-- Start of Exercise input --

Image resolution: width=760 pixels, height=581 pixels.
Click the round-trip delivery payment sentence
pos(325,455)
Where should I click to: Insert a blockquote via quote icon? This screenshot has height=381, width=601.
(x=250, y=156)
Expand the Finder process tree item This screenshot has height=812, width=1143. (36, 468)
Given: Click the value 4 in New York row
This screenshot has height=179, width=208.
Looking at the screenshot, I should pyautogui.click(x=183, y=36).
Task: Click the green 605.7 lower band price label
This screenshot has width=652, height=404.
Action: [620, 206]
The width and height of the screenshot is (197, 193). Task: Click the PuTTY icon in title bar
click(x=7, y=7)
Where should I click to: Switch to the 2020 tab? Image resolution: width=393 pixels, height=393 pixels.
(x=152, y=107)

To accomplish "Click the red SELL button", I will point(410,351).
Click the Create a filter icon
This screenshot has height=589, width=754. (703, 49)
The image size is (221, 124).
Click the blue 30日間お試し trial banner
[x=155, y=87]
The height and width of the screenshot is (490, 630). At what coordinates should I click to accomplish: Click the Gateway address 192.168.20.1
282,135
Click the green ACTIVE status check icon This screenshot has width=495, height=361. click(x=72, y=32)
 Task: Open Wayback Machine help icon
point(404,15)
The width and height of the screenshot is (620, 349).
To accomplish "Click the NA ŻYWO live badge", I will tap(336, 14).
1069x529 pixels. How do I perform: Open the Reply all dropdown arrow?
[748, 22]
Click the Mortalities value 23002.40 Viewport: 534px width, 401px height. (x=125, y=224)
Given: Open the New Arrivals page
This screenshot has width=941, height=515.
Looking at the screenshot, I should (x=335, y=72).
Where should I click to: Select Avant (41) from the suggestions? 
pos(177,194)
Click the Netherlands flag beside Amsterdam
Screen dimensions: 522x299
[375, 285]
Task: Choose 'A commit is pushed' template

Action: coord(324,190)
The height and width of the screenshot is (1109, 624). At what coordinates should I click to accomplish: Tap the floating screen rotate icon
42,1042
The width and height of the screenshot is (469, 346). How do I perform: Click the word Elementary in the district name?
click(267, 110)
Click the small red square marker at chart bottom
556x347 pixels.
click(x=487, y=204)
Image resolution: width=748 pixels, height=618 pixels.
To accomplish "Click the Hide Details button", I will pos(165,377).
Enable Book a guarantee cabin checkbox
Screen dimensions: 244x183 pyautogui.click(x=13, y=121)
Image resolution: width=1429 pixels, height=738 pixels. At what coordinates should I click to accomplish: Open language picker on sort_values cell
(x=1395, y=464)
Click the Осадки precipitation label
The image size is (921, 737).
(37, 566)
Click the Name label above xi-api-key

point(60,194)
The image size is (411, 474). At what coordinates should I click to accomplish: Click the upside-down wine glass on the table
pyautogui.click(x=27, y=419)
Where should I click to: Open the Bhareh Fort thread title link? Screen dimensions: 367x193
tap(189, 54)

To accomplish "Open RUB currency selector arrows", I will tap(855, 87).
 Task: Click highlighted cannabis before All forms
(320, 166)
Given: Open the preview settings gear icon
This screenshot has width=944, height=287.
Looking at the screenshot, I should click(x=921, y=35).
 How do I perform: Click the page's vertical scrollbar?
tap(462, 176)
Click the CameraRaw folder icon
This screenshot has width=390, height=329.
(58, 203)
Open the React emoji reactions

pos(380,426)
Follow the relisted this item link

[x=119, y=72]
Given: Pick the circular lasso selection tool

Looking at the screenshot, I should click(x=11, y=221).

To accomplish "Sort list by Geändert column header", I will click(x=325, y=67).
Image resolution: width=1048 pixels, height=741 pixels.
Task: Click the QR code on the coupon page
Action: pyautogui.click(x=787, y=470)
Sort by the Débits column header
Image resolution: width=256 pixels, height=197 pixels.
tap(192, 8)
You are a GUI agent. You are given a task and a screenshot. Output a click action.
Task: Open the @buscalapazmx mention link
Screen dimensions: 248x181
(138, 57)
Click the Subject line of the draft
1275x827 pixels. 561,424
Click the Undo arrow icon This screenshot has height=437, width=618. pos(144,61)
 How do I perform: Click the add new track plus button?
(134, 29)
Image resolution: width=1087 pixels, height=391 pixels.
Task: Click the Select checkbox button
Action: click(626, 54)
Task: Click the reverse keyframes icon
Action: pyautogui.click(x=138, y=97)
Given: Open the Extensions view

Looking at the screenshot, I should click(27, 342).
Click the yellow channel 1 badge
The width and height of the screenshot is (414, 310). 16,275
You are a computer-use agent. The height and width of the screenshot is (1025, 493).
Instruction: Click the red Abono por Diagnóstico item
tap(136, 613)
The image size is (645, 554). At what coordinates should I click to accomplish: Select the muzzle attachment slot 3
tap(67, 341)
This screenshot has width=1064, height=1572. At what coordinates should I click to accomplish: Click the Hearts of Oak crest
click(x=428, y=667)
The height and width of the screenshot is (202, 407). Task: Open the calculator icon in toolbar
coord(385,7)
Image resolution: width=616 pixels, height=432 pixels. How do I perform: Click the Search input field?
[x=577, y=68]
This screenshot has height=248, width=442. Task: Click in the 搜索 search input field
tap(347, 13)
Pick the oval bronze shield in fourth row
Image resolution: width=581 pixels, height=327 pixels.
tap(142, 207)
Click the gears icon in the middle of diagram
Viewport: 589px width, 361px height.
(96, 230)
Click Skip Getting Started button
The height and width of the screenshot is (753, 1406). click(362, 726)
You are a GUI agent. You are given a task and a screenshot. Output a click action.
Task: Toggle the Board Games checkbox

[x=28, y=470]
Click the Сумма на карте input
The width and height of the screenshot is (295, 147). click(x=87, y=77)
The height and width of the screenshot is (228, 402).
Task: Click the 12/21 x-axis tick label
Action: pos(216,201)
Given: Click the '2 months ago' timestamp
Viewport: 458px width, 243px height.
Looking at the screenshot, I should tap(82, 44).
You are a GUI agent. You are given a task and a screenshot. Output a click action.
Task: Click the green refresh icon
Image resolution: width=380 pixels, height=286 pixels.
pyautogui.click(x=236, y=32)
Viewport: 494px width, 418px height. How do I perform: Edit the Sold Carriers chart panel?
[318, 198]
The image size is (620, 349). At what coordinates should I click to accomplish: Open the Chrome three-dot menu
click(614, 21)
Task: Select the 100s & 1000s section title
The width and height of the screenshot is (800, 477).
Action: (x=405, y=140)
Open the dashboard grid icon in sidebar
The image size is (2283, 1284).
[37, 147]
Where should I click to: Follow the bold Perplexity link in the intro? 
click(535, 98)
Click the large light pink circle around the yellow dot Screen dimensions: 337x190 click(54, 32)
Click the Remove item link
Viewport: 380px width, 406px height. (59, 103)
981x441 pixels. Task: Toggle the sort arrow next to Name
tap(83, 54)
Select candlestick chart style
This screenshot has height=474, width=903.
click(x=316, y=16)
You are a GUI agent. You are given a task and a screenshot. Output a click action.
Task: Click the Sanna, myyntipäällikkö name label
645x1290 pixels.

-- End of Exercise input --

#### Problem to solve
Convert the lines above into a JSON list of strings, one string per line, leaving out blank lines.

#### Task solution
[
  "Image resolution: width=760 pixels, height=581 pixels.",
  "Click the round-trip delivery payment sentence",
  "pos(325,455)",
  "Where should I click to: Insert a blockquote via quote icon? This screenshot has height=381, width=601.",
  "(x=250, y=156)",
  "Expand the Finder process tree item This screenshot has height=812, width=1143. (36, 468)",
  "Given: Click the value 4 in New York row",
  "This screenshot has height=179, width=208.",
  "Looking at the screenshot, I should pyautogui.click(x=183, y=36).",
  "Task: Click the green 605.7 lower band price label",
  "This screenshot has width=652, height=404.",
  "Action: [620, 206]",
  "The width and height of the screenshot is (197, 193). Task: Click the PuTTY icon in title bar",
  "click(x=7, y=7)",
  "Where should I click to: Switch to the 2020 tab? Image resolution: width=393 pixels, height=393 pixels.",
  "(x=152, y=107)",
  "To accomplish \"Click the red SELL button\", I will point(410,351).",
  "Click the Create a filter icon",
  "This screenshot has height=589, width=754. (703, 49)",
  "The image size is (221, 124).",
  "Click the blue 30日間お試し trial banner",
  "[x=155, y=87]",
  "The height and width of the screenshot is (490, 630). At what coordinates should I click to accomplish: Click the Gateway address 192.168.20.1",
  "282,135",
  "Click the green ACTIVE status check icon This screenshot has width=495, height=361. click(x=72, y=32)",
  " Task: Open Wayback Machine help icon",
  "point(404,15)",
  "The width and height of the screenshot is (620, 349).",
  "To accomplish \"Click the NA ŻYWO live badge\", I will tap(336, 14).",
  "1069x529 pixels. How do I perform: Open the Reply all dropdown arrow?",
  "[748, 22]",
  "Click the Mortalities value 23002.40 Viewport: 534px width, 401px height. (x=125, y=224)",
  "Given: Open the New Arrivals page",
  "This screenshot has width=941, height=515.",
  "Looking at the screenshot, I should (x=335, y=72).",
  "Where should I click to: Select Avant (41) from the suggestions? ",
  "pos(177,194)",
  "Click the Netherlands flag beside Amsterdam",
  "Screen dimensions: 522x299",
  "[375, 285]",
  "Task: Choose 'A commit is pushed' template",
  "Action: coord(324,190)",
  "The height and width of the screenshot is (1109, 624). At what coordinates should I click to accomplish: Tap the floating screen rotate icon",
  "42,1042",
  "The width and height of the screenshot is (469, 346). How do I perform: Click the word Elementary in the district name?",
  "click(267, 110)",
  "Click the small red square marker at chart bottom",
  "556x347 pixels.",
  "click(x=487, y=204)",
  "Image resolution: width=748 pixels, height=618 pixels.",
  "To accomplish \"Click the Hide Details button\", I will pos(165,377).",
  "Enable Book a guarantee cabin checkbox",
  "Screen dimensions: 244x183 pyautogui.click(x=13, y=121)",
  "Image resolution: width=1429 pixels, height=738 pixels. At what coordinates should I click to accomplish: Open language picker on sort_values cell",
  "(x=1395, y=464)",
  "Click the Осадки precipitation label",
  "The image size is (921, 737).",
  "(37, 566)",
  "Click the Name label above xi-api-key",
  "point(60,194)",
  "The image size is (411, 474). At what coordinates should I click to accomplish: Click the upside-down wine glass on the table",
  "pyautogui.click(x=27, y=419)",
  "Where should I click to: Open the Bhareh Fort thread title link? Screen dimensions: 367x193",
  "tap(189, 54)",
  "To accomplish \"Open RUB currency selector arrows\", I will tap(855, 87).",
  " Task: Click highlighted cannabis before All forms",
  "(320, 166)",
  "Given: Open the preview settings gear icon",
  "This screenshot has width=944, height=287.",
  "Looking at the screenshot, I should click(x=921, y=35).",
  " How do I perform: Click the page's vertical scrollbar?",
  "tap(462, 176)",
  "Click the CameraRaw folder icon",
  "This screenshot has width=390, height=329.",
  "(58, 203)",
  "Open the React emoji reactions",
  "pos(380,426)",
  "Follow the relisted this item link",
  "[x=119, y=72]",
  "Given: Pick the circular lasso selection tool",
  "Looking at the screenshot, I should click(x=11, y=221).",
  "To accomplish \"Sort list by Geändert column header\", I will click(x=325, y=67).",
  "Image resolution: width=1048 pixels, height=741 pixels.",
  "Task: Click the QR code on the coupon page",
  "Action: pyautogui.click(x=787, y=470)",
  "Sort by the Débits column header",
  "Image resolution: width=256 pixels, height=197 pixels.",
  "tap(192, 8)",
  "You are a GUI agent. You are given a task and a screenshot. Output a click action.",
  "Task: Open the @buscalapazmx mention link",
  "Screen dimensions: 248x181",
  "(138, 57)",
  "Click the Subject line of the draft",
  "1275x827 pixels. 561,424",
  "Click the Undo arrow icon This screenshot has height=437, width=618. pos(144,61)",
  " How do I perform: Click the add new track plus button?",
  "(134, 29)",
  "Image resolution: width=1087 pixels, height=391 pixels.",
  "Task: Click the Select checkbox button",
  "Action: click(626, 54)",
  "Task: Click the reverse keyframes icon",
  "Action: pyautogui.click(x=138, y=97)",
  "Given: Open the Extensions view",
  "Looking at the screenshot, I should click(27, 342).",
  "Click the yellow channel 1 badge",
  "The width and height of the screenshot is (414, 310). 16,275",
  "You are a computer-use agent. The height and width of the screenshot is (1025, 493).",
  "Instruction: Click the red Abono por Diagnóstico item",
  "tap(136, 613)",
  "The image size is (645, 554). At what coordinates should I click to accomplish: Select the muzzle attachment slot 3",
  "tap(67, 341)",
  "This screenshot has width=1064, height=1572. At what coordinates should I click to accomplish: Click the Hearts of Oak crest",
  "click(x=428, y=667)",
  "The height and width of the screenshot is (202, 407). Task: Open the calculator icon in toolbar",
  "coord(385,7)",
  "Image resolution: width=616 pixels, height=432 pixels. How do I perform: Click the Search input field?",
  "[x=577, y=68]",
  "This screenshot has height=248, width=442. Task: Click in the 搜索 search input field",
  "tap(347, 13)",
  "Pick the oval bronze shield in fourth row",
  "Image resolution: width=581 pixels, height=327 pixels.",
  "tap(142, 207)",
  "Click the gears icon in the middle of diagram",
  "Viewport: 589px width, 361px height.",
  "(96, 230)",
  "Click Skip Getting Started button",
  "The height and width of the screenshot is (753, 1406). click(362, 726)",
  "You are a GUI agent. You are given a task and a screenshot. Output a click action.",
  "Task: Toggle the Board Games checkbox",
  "[x=28, y=470]",
  "Click the Сумма на карте input",
  "The width and height of the screenshot is (295, 147). click(x=87, y=77)",
  "The height and width of the screenshot is (228, 402).",
  "Task: Click the 12/21 x-axis tick label",
  "Action: pos(216,201)",
  "Given: Click the '2 months ago' timestamp",
  "Viewport: 458px width, 243px height.",
  "Looking at the screenshot, I should tap(82, 44).",
  "You are a GUI agent. You are given a task and a screenshot. Output a click action.",
  "Task: Click the green refresh icon",
  "Image resolution: width=380 pixels, height=286 pixels.",
  "pyautogui.click(x=236, y=32)",
  "Viewport: 494px width, 418px height. How do I perform: Edit the Sold Carriers chart panel?",
  "[318, 198]",
  "The image size is (620, 349). At what coordinates should I click to accomplish: Open the Chrome three-dot menu",
  "click(614, 21)",
  "Task: Select the 100s & 1000s section title",
  "The width and height of the screenshot is (800, 477).",
  "Action: (x=405, y=140)",
  "Open the dashboard grid icon in sidebar",
  "The image size is (2283, 1284).",
  "[37, 147]",
  "Where should I click to: Follow the bold Perplexity link in the intro? ",
  "click(535, 98)",
  "Click the large light pink circle around the yellow dot Screen dimensions: 337x190 click(54, 32)",
  "Click the Remove item link",
  "Viewport: 380px width, 406px height. (59, 103)",
  "981x441 pixels. Task: Toggle the sort arrow next to Name",
  "tap(83, 54)",
  "Select candlestick chart style",
  "This screenshot has height=474, width=903.",
  "click(x=316, y=16)",
  "You are a GUI agent. You are given a task and a screenshot. Output a click action.",
  "Task: Click the Sanna, myyntipäällikkö name label",
  "645x1290 pixels."
]